Young innovators from Kashmir Valley make waves at Delhi startup festival
Aditi Tandon
New Delhi, November 27
Serial innovators from Kashmir are making waves in the National Capital where a unique event is underway to identify and celebrate the country’s startup potential.
Shazia Jan with her LPG-powered samavar (traditional Kashmiri pot for making tea that otherwise runs on coal), Mushtaq Ahmed Dar with his ingenious LPG cylinder carrying device and Aabid Rahman Dar with his modified snow-cutter that works wonders in narrow alleyways of the Valley where larger equipment can’t enter are catching market’s eyes.
The three have found place in a unique People’s Festival of Innovations at India International Centre, curated by former Union Biotechnology Secretary Renu Swarup and Anil Gupta, founder, Gujarat Grassroots Innovation Augmentation Network (GIAN), Gujarat startup scheme’s nodal agency. As many as 80 deep tech and grassroots technologies are being showcased and innovators are being helped find a market.
“India is being recognised as a global innovation hub and our startup ecosystem has made a mark worldwide,” says Swarup, who led India’s Covid-19 vaccination development journey at the height of the pandemic.
Aabid Dar’s snow-cutter has already made a mark and a patent has been filed. The first year M.Tech student of structural engineering at the NIT in Jalandhar, Dar, who hails from Anantnag, is now keen on licensing the technology to others for manufacturing and sale with GIAN already supporting the development under its Micro Venture Innovation Fund. Dar has modified tilling machines to work as snowplows. It can clear three feet of snow in one go.
Shazia Jan (30), an Anantnag-based housewife, has fabricated her samavar by inserting a curved gas burner inside the cylindrical shaped fire container. “The modified samavar takes 15 minutes to serve 25 cups of tea, saves time and cuts out coal-induced pollution,” says Jan, who is seeking industrial partners to take her innovation forward.
The unique foldable device to carry LPG cylinder in hilly terrains, made by Mushtaq Ahmed Dar who is also from Anantnag, proved to be a lifesaver during Covid with GIAN funding the gadget. Nearly 1,000 pieces have already been sold.
“GIAN is looking for potential licensees who can scale it up to millions at lower cost; it’s different from available carriers in terms of locking system and ease of mobility,” Anil Gupta says.
India has become the third largest startup ecosystem in the world with 107 unicorns at a total valuation of over $340 billion as of September 2022.

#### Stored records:
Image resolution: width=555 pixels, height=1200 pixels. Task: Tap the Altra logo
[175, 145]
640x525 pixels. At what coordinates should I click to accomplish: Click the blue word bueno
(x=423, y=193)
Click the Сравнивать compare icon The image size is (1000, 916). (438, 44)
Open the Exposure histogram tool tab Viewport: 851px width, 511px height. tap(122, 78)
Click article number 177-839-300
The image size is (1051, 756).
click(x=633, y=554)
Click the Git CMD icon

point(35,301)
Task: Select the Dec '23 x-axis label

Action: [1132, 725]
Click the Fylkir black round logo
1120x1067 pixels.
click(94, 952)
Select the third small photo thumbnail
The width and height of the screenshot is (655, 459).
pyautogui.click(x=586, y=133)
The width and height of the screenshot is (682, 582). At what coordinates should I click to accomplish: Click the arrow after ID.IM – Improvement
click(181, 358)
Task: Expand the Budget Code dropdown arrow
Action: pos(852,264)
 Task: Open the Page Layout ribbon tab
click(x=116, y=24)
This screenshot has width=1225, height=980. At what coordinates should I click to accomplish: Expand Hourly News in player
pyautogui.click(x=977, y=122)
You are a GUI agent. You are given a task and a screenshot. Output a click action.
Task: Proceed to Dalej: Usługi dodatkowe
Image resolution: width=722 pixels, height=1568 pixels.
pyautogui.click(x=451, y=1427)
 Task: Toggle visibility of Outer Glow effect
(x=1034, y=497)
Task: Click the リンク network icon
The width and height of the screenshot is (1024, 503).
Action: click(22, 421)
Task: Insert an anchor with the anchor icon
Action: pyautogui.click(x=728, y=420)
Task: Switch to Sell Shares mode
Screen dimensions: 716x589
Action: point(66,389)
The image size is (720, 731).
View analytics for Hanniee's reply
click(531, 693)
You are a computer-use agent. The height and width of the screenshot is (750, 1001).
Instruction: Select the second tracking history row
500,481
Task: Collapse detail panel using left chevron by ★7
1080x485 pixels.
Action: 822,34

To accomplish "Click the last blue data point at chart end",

#### WORK TO COMPLETE:
**A.** Answer these questions about the article on the Delhi startup festival.
(i) How many deep tech and grassroots technologies are being showcased at the festival?
(ii) How long does the modified samavar take to serve 25 cups of tea?
(iii) How many pieces of the foldable LPG cylinder carrying device have been sold?
**B.** Copy out the part of the startup festival article that begins at the words "The three have" and stops after "find a market.", substituting "India Habitat Centre" for "India International Centre".

#### ANSWERS TO THIS EXERCISE:
**A.**
(i) As many as 80.
(ii) 15 minutes.
(iii) Nearly 1,000.

**B.**
The three have found place in a unique People’s Festival of Innovations at India Habitat Centre, curated by former Union Biotechnology Secretary Renu Swarup and Anil Gupta, founder, Gujarat Grassroots Innovation Augmentation Network (GIAN), Gujarat startup scheme’s nodal agency. As many as 80 deep tech and grassroots technologies are being showcased and innovators are being helped find a market.